Even though this is a fairly basic dry rub seasoning, it will still add bags of flavour to your food. It only takes minutes to make, is versatile and can be used with beef, pork or chicken. It also makes a decent all-purpose seasoning. (See the bottom of the page for links to more of my recipes)
What You'll Need: (makes about 7-8 tablespoons)
2 tbsp black peppercorns
2 tbsp dried basil
1 tbsp onion powder
1 tbsp garlic powder
1 tbsp mustard powder
4 tsp dried thyme
2 tsp paprika powder
2 tsp chili powder
2-3 tsp salt (see note below)
tbsp = tablespoon
Store in an airtight jar out of direct sunlight and use within 3-6 months.
Note: I recommend using a quality rock/sea/kosher salt. However, you can use regular table salt if that's all you have available.
How to use...
Liberally cover your meat with the rub and press or massage in so you get an even coating. Wrap or cover and place in the refrigerator for at least an hour, or better overnight.

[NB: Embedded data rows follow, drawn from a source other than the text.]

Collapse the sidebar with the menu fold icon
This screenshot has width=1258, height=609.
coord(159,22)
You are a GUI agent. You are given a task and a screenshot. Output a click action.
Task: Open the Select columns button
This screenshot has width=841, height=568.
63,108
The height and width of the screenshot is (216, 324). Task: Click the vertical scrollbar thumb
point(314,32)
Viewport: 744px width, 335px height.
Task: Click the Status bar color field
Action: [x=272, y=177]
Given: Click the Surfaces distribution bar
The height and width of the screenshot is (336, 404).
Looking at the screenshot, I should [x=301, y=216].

An hour or so before cooking, take out of the fridge so the meat can return to room temperature.
Ingredient Note: I use whole peppercorns for this recipe. If you only have pre-ground pepper, use this, but reduce the amount the recipe requires by half. For example, 2 tablespoons of peppercorns equals 1 tablespoon of pre-ground pepper. Stir it in with the other powders when making.